**Your task**: Set out word for word the line that contains "You are a GUI" and each line after it, through the end of the data below, but exclude the pictures.

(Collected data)
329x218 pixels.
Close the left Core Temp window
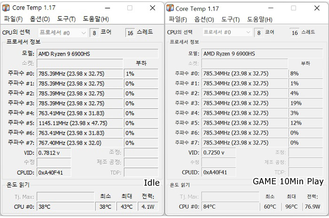pyautogui.click(x=152, y=8)
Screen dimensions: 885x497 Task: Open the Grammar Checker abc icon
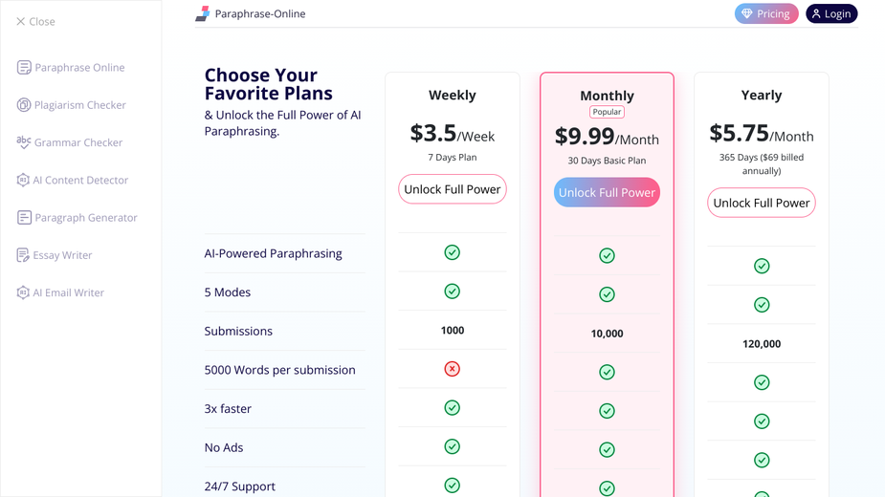24,142
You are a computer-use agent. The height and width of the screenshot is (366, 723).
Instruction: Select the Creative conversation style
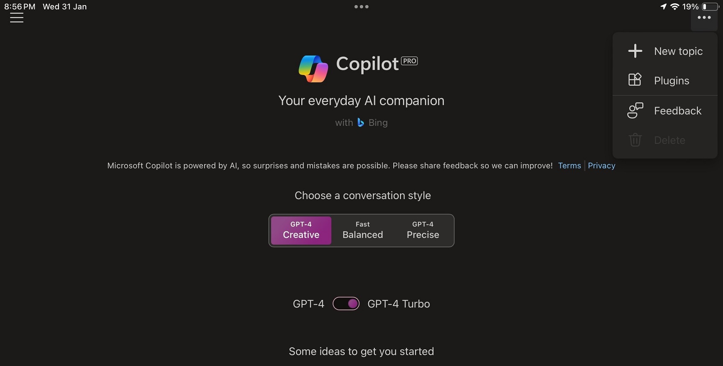tap(301, 230)
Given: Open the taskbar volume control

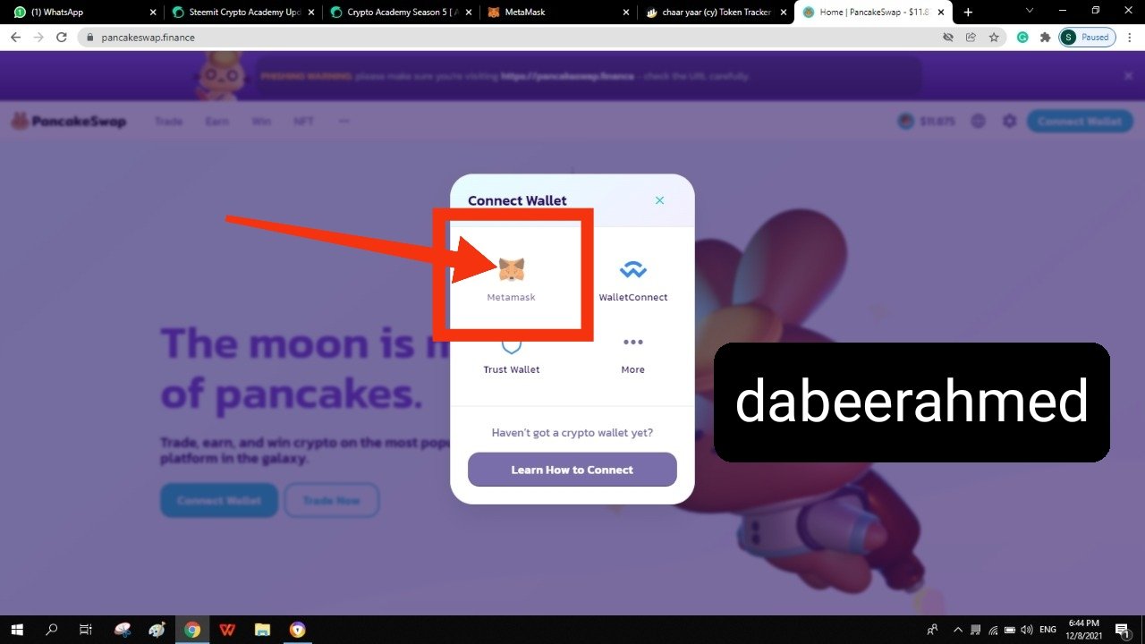Looking at the screenshot, I should click(1027, 630).
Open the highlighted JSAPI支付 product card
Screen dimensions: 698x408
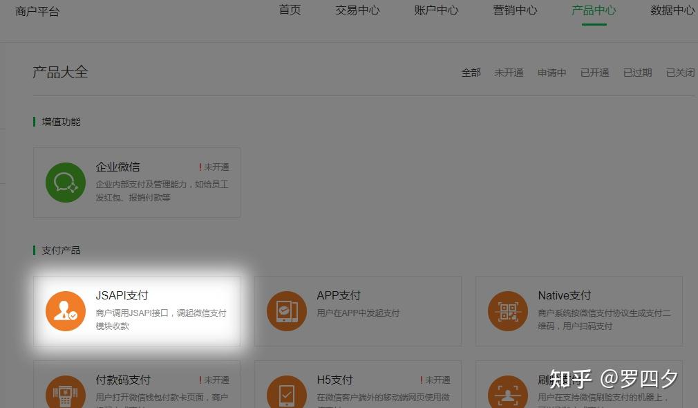(x=136, y=310)

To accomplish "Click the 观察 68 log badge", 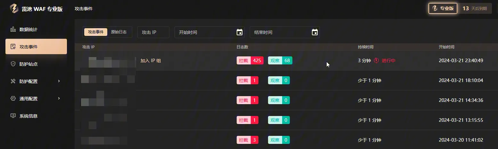I will click(280, 61).
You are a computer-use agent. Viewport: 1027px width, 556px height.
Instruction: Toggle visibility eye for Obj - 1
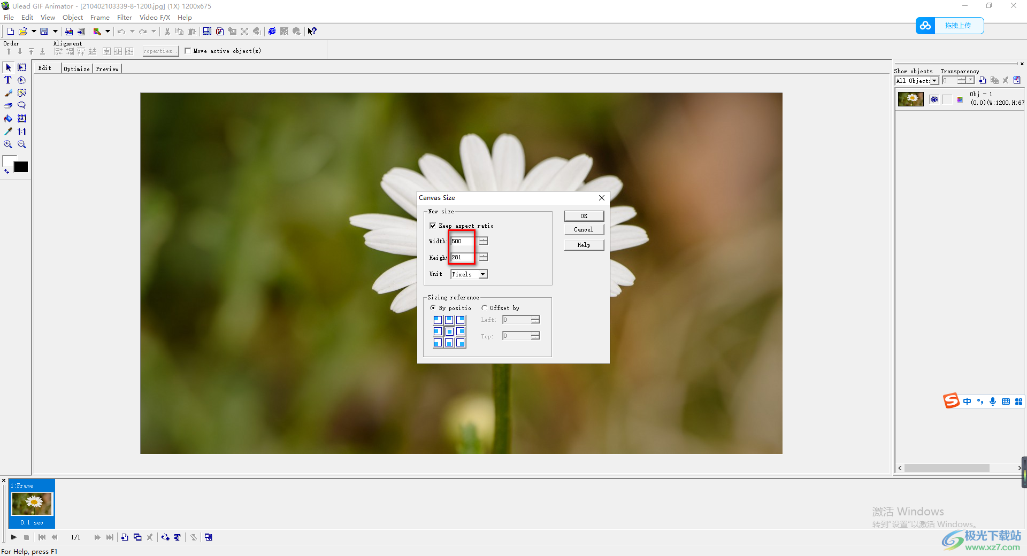(934, 99)
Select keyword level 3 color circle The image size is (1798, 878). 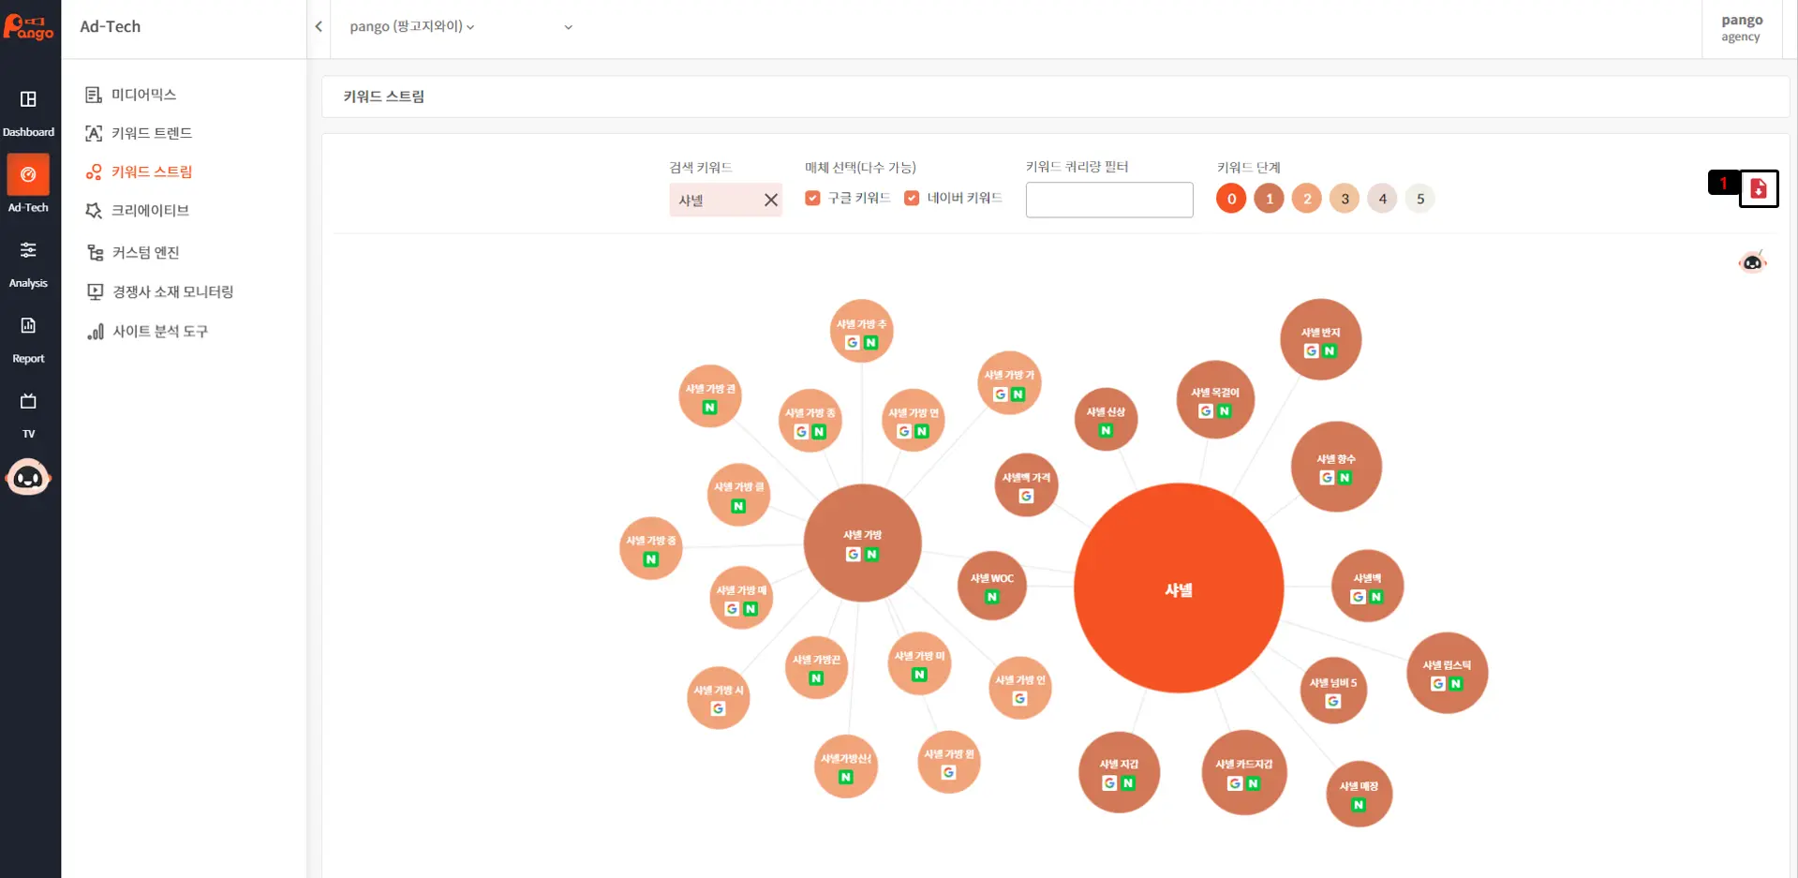1345,199
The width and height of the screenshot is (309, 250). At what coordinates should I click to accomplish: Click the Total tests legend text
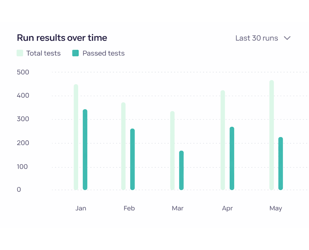(x=43, y=53)
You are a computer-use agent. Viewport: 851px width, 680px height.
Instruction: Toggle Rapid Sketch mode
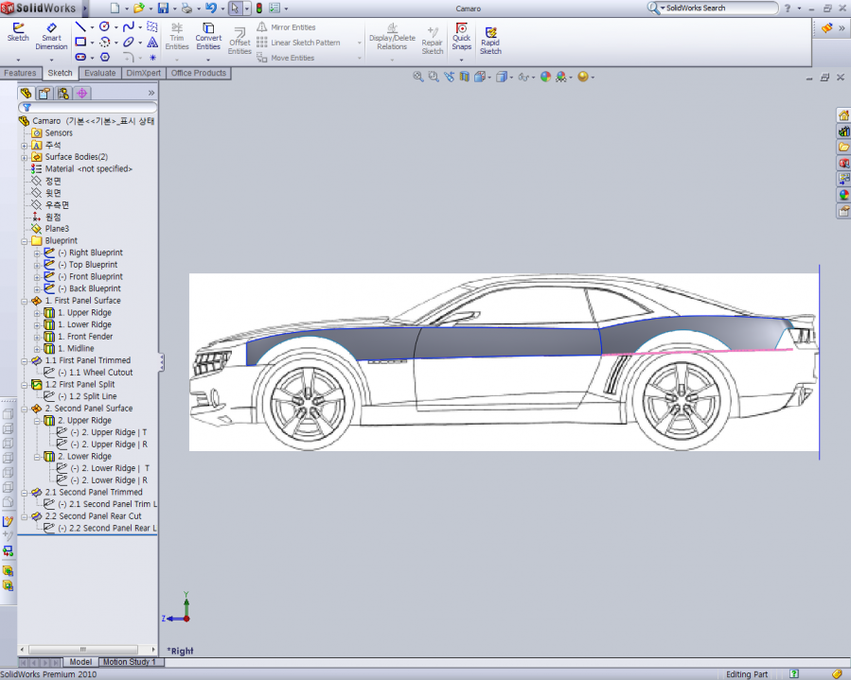490,38
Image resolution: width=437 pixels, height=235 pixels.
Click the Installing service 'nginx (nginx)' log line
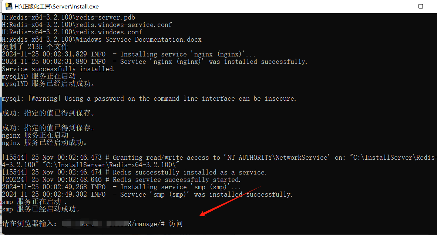(128, 54)
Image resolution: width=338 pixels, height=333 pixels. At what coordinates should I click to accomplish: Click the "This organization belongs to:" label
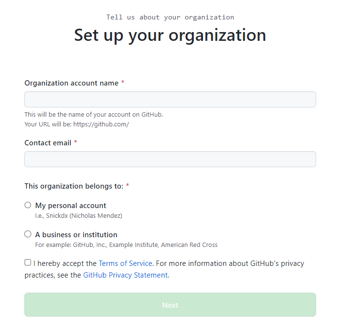(x=74, y=186)
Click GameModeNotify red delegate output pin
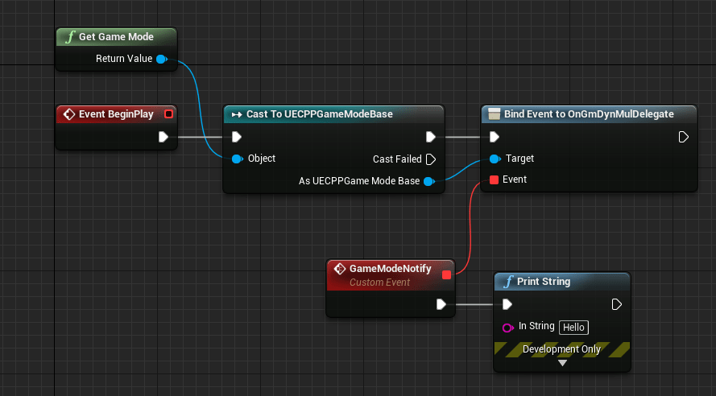The height and width of the screenshot is (396, 716). tap(446, 274)
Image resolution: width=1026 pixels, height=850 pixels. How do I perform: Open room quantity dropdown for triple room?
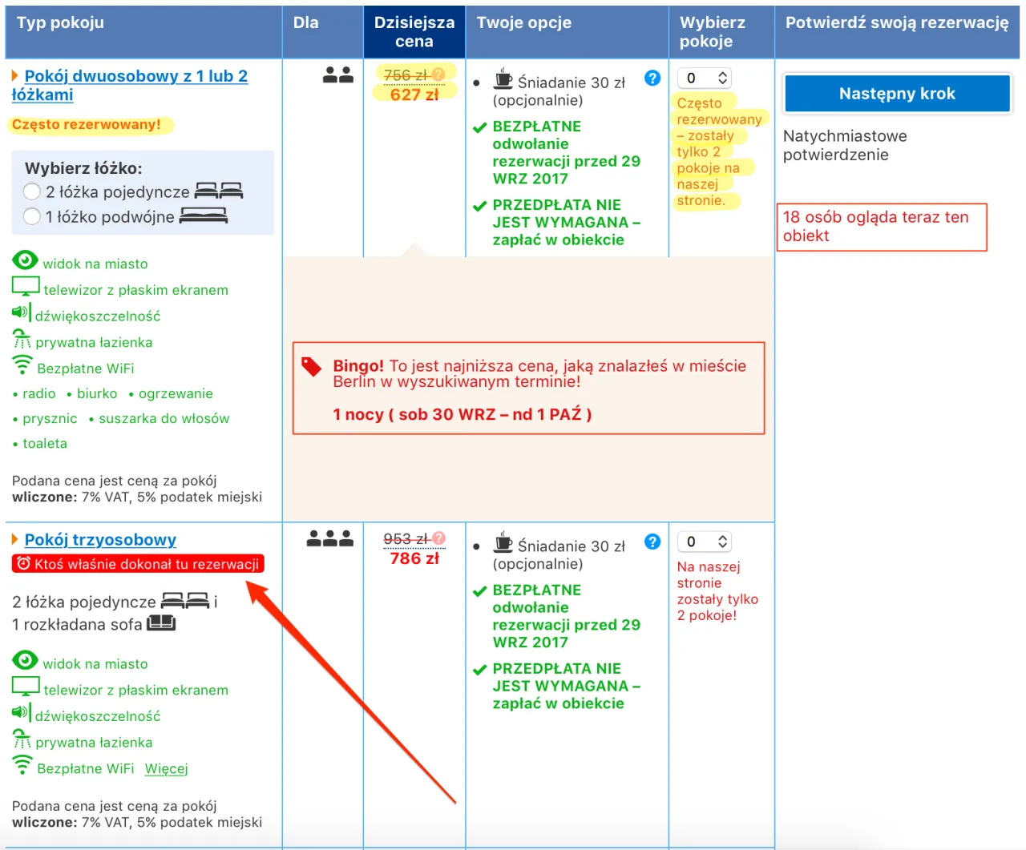[x=705, y=542]
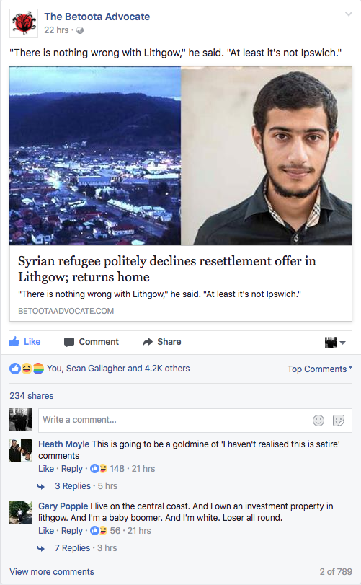
Task: Expand the 7 Replies thread
Action: point(72,547)
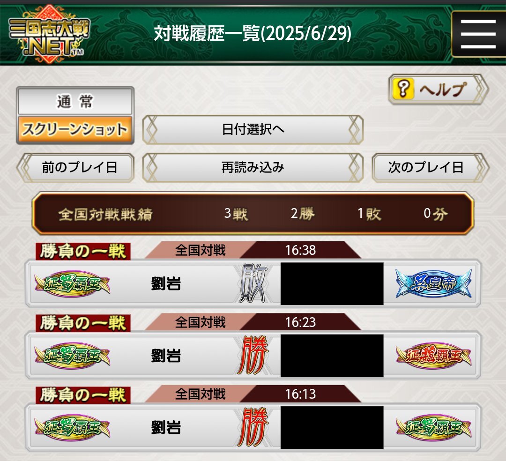
Task: Open 日付選択へ date selection
Action: [x=253, y=129]
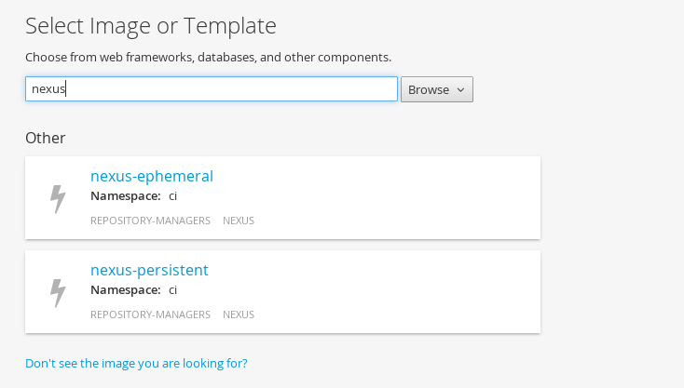Select REPOSITORY-MANAGERS tag under nexus-ephemeral
The width and height of the screenshot is (684, 388).
pos(150,221)
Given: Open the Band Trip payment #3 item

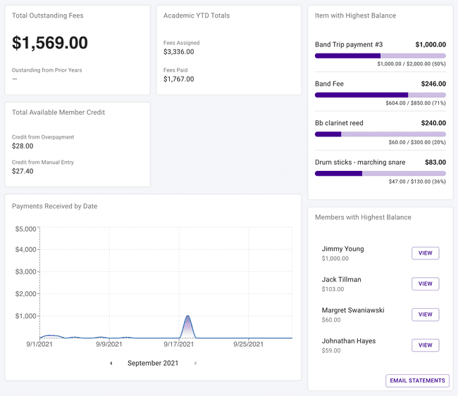Looking at the screenshot, I should click(x=349, y=44).
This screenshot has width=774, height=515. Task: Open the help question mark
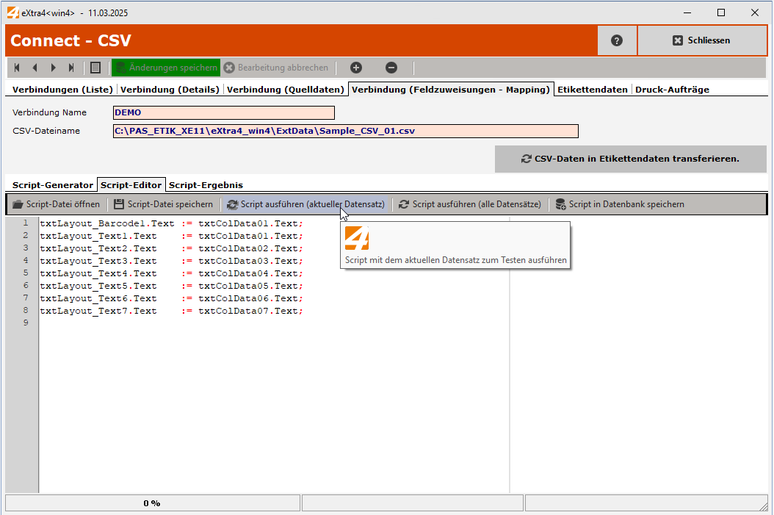617,40
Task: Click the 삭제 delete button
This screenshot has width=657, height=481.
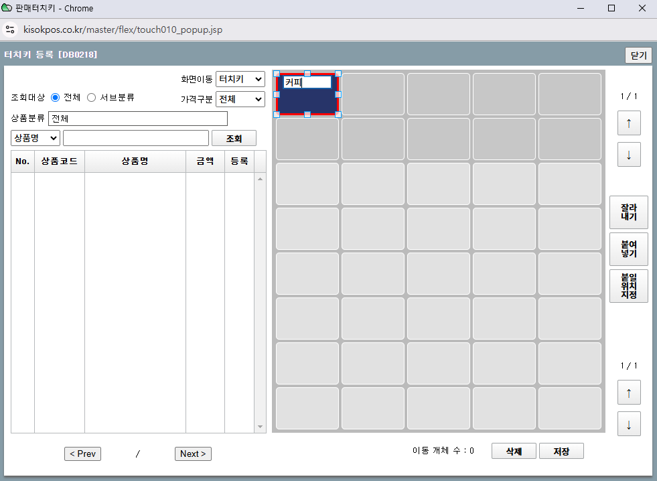Action: [x=514, y=452]
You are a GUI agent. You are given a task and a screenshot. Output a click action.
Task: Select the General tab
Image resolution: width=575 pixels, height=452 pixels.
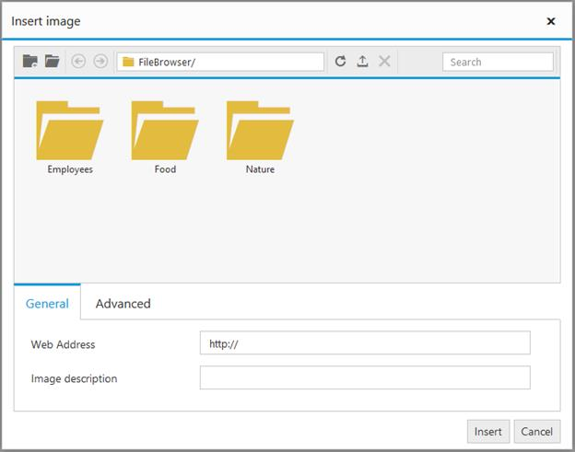click(47, 304)
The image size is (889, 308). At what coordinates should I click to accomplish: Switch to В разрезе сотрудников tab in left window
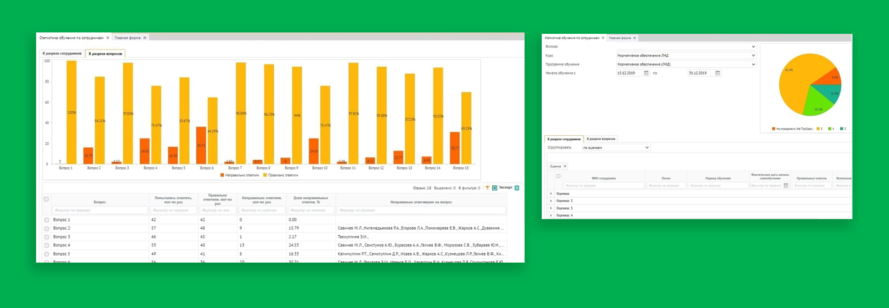click(62, 54)

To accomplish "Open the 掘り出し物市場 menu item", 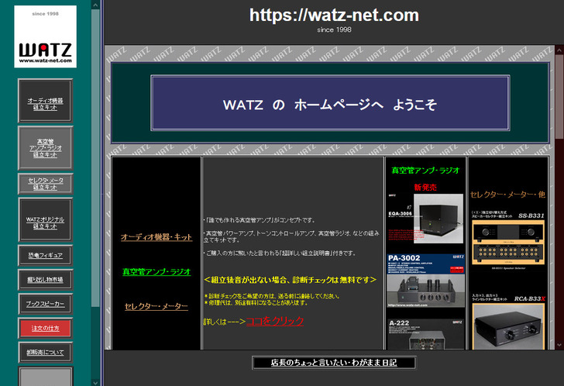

**The completed task**:
You are a GUI agent. You are given a task and a screenshot. Output a click action.
Task: Select the General tab
Image resolution: width=575 pixels, height=452 pixels.
click(47, 304)
The image size is (889, 308). At what coordinates should I click to accomplish: Switch to В разрезе сотрудников tab in left window
click(62, 54)

To accomplish "Open the 掘り出し物市場 menu item", 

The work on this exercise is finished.